GIVEN INSTRUCTION:
Copy the lines below word for word, starting with the line that contains "You are a computer-use" and going on through the last line. Leave the pictures out of your copy.

Data for locating words and elements:
********************
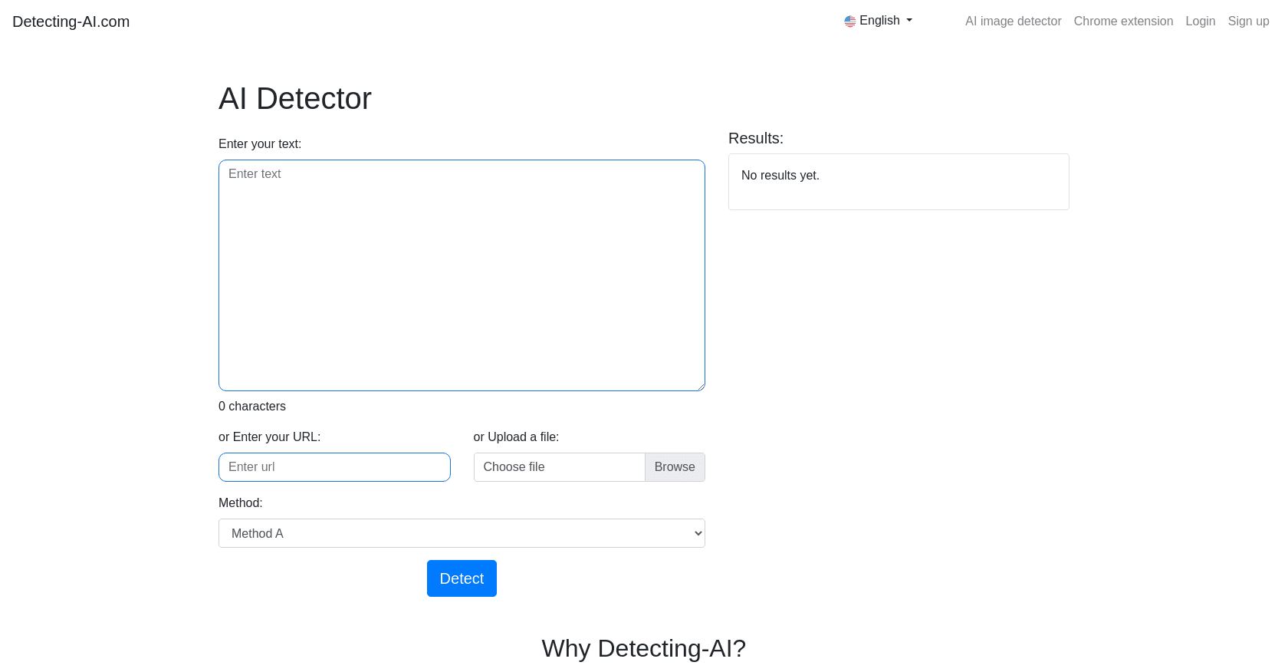Click the Results panel box
This screenshot has height=672, width=1288.
pyautogui.click(x=899, y=182)
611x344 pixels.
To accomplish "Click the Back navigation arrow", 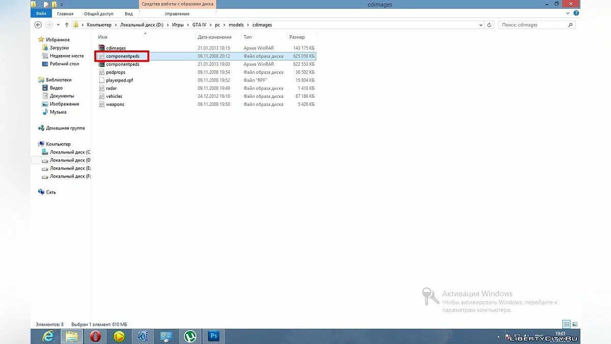I will (38, 24).
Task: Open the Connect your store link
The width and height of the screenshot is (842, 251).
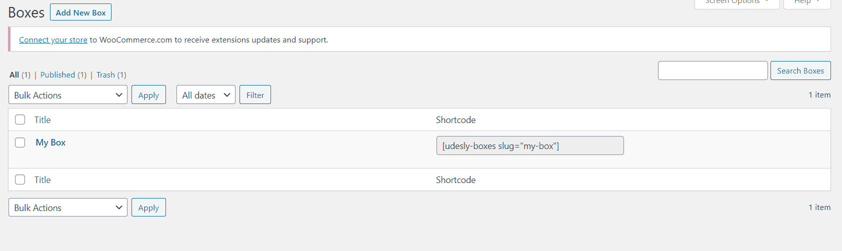Action: (53, 40)
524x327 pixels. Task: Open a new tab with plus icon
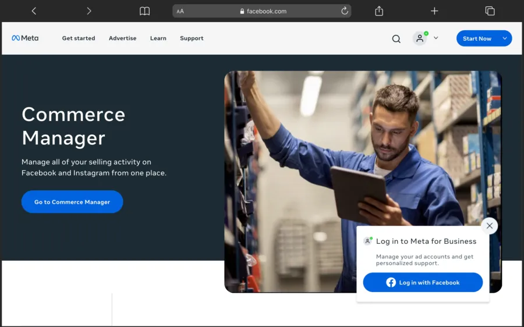(x=434, y=11)
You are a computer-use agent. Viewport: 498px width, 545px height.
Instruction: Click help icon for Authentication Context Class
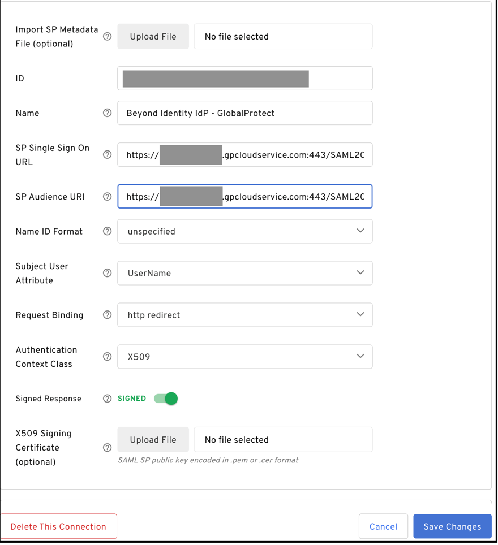click(107, 357)
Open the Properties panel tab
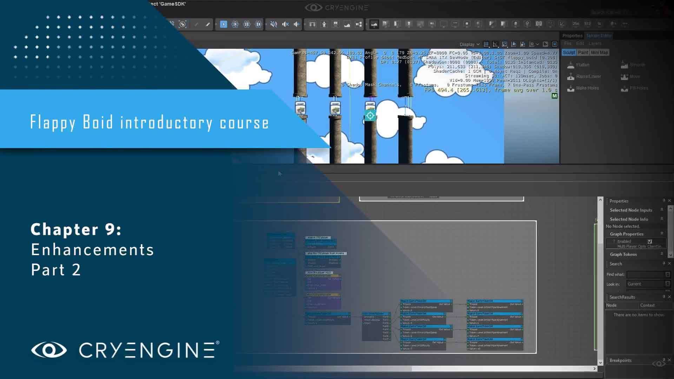The height and width of the screenshot is (379, 674). [x=572, y=36]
********************
TASK SOLUTION:
You are a computer-use agent. Viewport: 498px width, 545px height.
Instruction: Click help icon for Authentication Context Class
click(107, 357)
Open the Properties panel tab
The height and width of the screenshot is (379, 674). [x=572, y=36]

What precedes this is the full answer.